Copy the rows below word for word, keeping every line as it is.

Rows taken from a collection
>>>>>

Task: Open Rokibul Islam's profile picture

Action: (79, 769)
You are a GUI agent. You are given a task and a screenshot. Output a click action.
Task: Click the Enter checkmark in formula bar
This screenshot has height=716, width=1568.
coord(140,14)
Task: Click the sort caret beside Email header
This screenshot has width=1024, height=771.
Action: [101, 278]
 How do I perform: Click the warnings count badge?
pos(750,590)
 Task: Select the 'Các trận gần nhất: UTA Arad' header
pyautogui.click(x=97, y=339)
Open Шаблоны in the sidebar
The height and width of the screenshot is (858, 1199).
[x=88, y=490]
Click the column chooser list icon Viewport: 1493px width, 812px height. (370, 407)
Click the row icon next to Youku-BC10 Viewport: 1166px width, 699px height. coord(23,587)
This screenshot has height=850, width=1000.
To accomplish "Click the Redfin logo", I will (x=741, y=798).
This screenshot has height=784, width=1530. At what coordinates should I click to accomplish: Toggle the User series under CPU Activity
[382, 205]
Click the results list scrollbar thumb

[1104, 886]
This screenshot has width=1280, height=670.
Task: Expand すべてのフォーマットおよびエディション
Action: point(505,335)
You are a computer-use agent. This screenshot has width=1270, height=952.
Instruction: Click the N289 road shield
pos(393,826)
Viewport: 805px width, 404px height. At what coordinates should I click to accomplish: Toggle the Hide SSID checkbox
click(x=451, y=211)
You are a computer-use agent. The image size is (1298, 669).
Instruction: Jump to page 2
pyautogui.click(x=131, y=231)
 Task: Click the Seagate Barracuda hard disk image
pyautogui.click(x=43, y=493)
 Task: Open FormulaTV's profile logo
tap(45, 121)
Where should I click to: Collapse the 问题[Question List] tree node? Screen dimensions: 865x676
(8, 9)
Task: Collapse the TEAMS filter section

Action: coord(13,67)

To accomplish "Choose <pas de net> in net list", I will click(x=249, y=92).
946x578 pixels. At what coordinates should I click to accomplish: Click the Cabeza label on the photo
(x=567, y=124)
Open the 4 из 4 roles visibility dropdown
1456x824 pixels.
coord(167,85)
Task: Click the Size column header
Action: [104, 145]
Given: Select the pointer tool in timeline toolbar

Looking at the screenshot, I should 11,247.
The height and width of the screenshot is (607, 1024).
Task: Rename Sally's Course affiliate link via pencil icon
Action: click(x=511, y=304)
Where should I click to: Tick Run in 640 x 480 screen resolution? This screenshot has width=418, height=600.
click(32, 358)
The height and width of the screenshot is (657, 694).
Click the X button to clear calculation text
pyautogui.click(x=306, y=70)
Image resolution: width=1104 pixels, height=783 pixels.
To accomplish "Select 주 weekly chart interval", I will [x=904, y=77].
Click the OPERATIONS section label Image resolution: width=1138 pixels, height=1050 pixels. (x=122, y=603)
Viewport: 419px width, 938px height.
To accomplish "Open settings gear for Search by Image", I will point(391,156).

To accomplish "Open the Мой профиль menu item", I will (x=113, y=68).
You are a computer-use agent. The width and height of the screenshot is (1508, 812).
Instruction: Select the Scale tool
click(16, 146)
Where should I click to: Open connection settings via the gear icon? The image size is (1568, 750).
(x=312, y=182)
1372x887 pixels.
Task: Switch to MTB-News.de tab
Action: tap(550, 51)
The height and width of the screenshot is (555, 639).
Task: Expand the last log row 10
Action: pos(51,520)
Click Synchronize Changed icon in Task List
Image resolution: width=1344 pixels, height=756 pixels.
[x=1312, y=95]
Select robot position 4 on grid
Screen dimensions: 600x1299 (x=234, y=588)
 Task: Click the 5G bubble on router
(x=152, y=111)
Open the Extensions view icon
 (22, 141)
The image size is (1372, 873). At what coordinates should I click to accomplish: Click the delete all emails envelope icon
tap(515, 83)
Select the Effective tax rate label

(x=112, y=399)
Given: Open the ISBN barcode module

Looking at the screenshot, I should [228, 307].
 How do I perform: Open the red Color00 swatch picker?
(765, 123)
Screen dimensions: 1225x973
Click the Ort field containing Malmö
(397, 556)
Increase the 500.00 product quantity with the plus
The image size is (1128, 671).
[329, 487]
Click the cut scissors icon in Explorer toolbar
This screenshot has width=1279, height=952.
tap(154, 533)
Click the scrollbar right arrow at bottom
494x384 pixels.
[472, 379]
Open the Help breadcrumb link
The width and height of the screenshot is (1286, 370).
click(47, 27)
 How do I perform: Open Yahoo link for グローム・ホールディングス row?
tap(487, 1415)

<<<<<

▶ [SOLUTION]:
Task: Open Rokibul Islam's profile picture

Action: (79, 769)
You are a GUI agent. You are given a task and a screenshot. Output a click action.
Task: Click the Enter checkmark in formula bar
This screenshot has height=716, width=1568.
coord(140,14)
Task: Click the sort caret beside Email header
This screenshot has width=1024, height=771.
Action: [101, 278]
 How do I perform: Click the warnings count badge?
pos(750,590)
 Task: Select the 'Các trận gần nhất: UTA Arad' header
pyautogui.click(x=97, y=339)
Open Шаблоны in the sidebar
The height and width of the screenshot is (858, 1199).
[x=88, y=490]
Click the column chooser list icon Viewport: 1493px width, 812px height. (370, 407)
Click the row icon next to Youku-BC10 Viewport: 1166px width, 699px height. coord(23,587)
This screenshot has height=850, width=1000.
To accomplish "Click the Redfin logo", I will (x=741, y=798).
This screenshot has height=784, width=1530. At what coordinates should I click to accomplish: Toggle the User series under CPU Activity
[382, 205]
Click the results list scrollbar thumb

[1104, 886]
This screenshot has width=1280, height=670.
Task: Expand すべてのフォーマットおよびエディション
Action: point(505,335)
You are a computer-use agent. This screenshot has width=1270, height=952.
Instruction: Click the N289 road shield
pos(393,826)
Viewport: 805px width, 404px height. At what coordinates should I click to accomplish: Toggle the Hide SSID checkbox
click(x=451, y=211)
You are a computer-use agent. The image size is (1298, 669).
Instruction: Jump to page 2
pyautogui.click(x=131, y=231)
 Task: Click the Seagate Barracuda hard disk image
pyautogui.click(x=43, y=493)
 Task: Open FormulaTV's profile logo
tap(45, 121)
Where should I click to: Collapse the 问题[Question List] tree node? Screen dimensions: 865x676
(8, 9)
Task: Collapse the TEAMS filter section

Action: coord(13,67)

To accomplish "Choose <pas de net> in net list", I will click(x=249, y=92).
946x578 pixels. At what coordinates should I click to accomplish: Click the Cabeza label on the photo
(x=567, y=124)
Open the 4 из 4 roles visibility dropdown
1456x824 pixels.
coord(167,85)
Task: Click the Size column header
Action: [104, 145]
Given: Select the pointer tool in timeline toolbar

Looking at the screenshot, I should 11,247.
The height and width of the screenshot is (607, 1024).
Task: Rename Sally's Course affiliate link via pencil icon
Action: click(x=511, y=304)
Where should I click to: Tick Run in 640 x 480 screen resolution? This screenshot has width=418, height=600.
click(32, 358)
The height and width of the screenshot is (657, 694).
Click the X button to clear calculation text
pyautogui.click(x=306, y=70)
Image resolution: width=1104 pixels, height=783 pixels.
To accomplish "Select 주 weekly chart interval", I will [x=904, y=77].
Click the OPERATIONS section label Image resolution: width=1138 pixels, height=1050 pixels. (x=122, y=603)
Viewport: 419px width, 938px height.
To accomplish "Open settings gear for Search by Image", I will point(391,156).

To accomplish "Open the Мой профиль menu item", I will (x=113, y=68).
You are a computer-use agent. The width and height of the screenshot is (1508, 812).
Instruction: Select the Scale tool
click(16, 146)
Where should I click to: Open connection settings via the gear icon? The image size is (1568, 750).
(x=312, y=182)
1372x887 pixels.
Task: Switch to MTB-News.de tab
Action: tap(550, 51)
The height and width of the screenshot is (555, 639).
Task: Expand the last log row 10
Action: pos(51,520)
Click Synchronize Changed icon in Task List
Image resolution: width=1344 pixels, height=756 pixels.
[x=1312, y=95]
Select robot position 4 on grid
Screen dimensions: 600x1299 (x=234, y=588)
 Task: Click the 5G bubble on router
(x=152, y=111)
Open the Extensions view icon
 (22, 141)
The image size is (1372, 873). At what coordinates should I click to accomplish: Click the delete all emails envelope icon
tap(515, 83)
Select the Effective tax rate label

(x=112, y=399)
Given: Open the ISBN barcode module

Looking at the screenshot, I should [228, 307].
 How do I perform: Open the red Color00 swatch picker?
(765, 123)
Screen dimensions: 1225x973
Click the Ort field containing Malmö
(397, 556)
Increase the 500.00 product quantity with the plus
The image size is (1128, 671).
[329, 487]
Click the cut scissors icon in Explorer toolbar
This screenshot has width=1279, height=952.
tap(154, 533)
Click the scrollbar right arrow at bottom
494x384 pixels.
[472, 379]
Open the Help breadcrumb link
The width and height of the screenshot is (1286, 370).
click(47, 27)
 How do I perform: Open Yahoo link for グローム・ホールディングス row?
tap(487, 1415)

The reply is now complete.